Find every line in the entries that holds the string "agent" and report it.

%%

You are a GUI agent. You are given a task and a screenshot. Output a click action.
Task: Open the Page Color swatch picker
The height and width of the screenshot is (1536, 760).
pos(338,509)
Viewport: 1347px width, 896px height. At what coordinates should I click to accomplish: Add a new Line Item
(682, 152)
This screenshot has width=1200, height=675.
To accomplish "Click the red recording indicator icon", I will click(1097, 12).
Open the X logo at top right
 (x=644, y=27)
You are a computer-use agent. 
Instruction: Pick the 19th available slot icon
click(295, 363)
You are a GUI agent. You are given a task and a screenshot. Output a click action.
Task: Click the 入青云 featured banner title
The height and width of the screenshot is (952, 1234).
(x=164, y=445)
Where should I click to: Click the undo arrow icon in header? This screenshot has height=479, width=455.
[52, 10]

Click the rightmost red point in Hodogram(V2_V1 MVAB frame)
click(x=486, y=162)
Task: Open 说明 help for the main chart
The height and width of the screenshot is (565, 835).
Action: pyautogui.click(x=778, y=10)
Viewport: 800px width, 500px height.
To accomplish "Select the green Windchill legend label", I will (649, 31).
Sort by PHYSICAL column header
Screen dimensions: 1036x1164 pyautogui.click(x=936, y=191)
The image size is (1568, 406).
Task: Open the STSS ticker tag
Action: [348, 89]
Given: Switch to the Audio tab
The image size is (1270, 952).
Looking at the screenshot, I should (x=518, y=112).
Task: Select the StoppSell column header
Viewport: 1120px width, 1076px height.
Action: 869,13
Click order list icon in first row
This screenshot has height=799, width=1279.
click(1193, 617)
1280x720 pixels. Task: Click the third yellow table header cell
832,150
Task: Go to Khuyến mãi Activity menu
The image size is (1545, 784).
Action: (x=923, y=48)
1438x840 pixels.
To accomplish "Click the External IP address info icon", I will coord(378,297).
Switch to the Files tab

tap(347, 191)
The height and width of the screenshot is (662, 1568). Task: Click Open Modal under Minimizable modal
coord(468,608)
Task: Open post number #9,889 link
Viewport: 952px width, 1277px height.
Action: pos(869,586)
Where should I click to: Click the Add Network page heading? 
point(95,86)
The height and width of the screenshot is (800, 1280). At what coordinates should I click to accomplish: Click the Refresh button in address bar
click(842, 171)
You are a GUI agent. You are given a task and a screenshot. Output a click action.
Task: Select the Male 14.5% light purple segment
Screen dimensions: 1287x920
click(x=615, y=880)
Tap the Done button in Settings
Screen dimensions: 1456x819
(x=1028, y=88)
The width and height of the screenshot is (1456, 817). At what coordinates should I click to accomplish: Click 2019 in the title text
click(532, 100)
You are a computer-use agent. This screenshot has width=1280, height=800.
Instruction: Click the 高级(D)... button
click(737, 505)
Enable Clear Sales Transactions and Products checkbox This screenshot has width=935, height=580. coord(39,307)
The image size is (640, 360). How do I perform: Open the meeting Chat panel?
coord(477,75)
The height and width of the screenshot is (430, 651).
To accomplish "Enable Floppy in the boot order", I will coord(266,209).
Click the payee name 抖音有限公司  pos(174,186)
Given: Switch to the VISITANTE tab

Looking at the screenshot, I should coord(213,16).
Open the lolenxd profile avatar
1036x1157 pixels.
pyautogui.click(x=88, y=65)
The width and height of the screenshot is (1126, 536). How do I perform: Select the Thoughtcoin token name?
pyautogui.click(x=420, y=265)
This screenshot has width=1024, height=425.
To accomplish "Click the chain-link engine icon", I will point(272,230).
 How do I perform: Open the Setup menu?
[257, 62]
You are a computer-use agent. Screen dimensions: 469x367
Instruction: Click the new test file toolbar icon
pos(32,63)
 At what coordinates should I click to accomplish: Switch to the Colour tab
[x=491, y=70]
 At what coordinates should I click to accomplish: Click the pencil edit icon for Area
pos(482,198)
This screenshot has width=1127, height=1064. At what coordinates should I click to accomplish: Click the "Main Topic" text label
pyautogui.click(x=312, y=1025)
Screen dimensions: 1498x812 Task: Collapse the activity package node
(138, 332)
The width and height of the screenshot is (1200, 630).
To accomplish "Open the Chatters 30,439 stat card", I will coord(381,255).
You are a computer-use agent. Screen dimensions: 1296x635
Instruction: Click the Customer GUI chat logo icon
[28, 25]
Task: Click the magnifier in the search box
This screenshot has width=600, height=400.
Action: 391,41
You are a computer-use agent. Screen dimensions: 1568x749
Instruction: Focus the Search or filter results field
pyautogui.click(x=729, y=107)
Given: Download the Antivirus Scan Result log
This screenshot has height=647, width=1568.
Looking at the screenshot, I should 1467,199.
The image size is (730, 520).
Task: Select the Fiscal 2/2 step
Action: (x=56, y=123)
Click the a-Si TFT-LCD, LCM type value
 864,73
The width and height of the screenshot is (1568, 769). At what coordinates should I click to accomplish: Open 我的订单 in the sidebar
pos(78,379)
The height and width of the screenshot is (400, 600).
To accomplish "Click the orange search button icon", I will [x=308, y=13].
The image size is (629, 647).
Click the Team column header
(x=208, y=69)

%%

TASK RESPONSE =
You are a GUI agent. You are given a task and a screenshot. Output a click action.
You are a computer-use agent. 
You are a GUI agent. You are given a task and a screenshot. Output a click action.
You are a GUI agent. You are given a task and a screenshot. Output a click action.
You are a computer-use agent. This screenshot has width=1280, height=800.
You are a computer-use agent. Screen dimensions: 469x367
You are a computer-use agent. Screen dimensions: 1296x635
You are a computer-use agent. Screen dimensions: 1568x749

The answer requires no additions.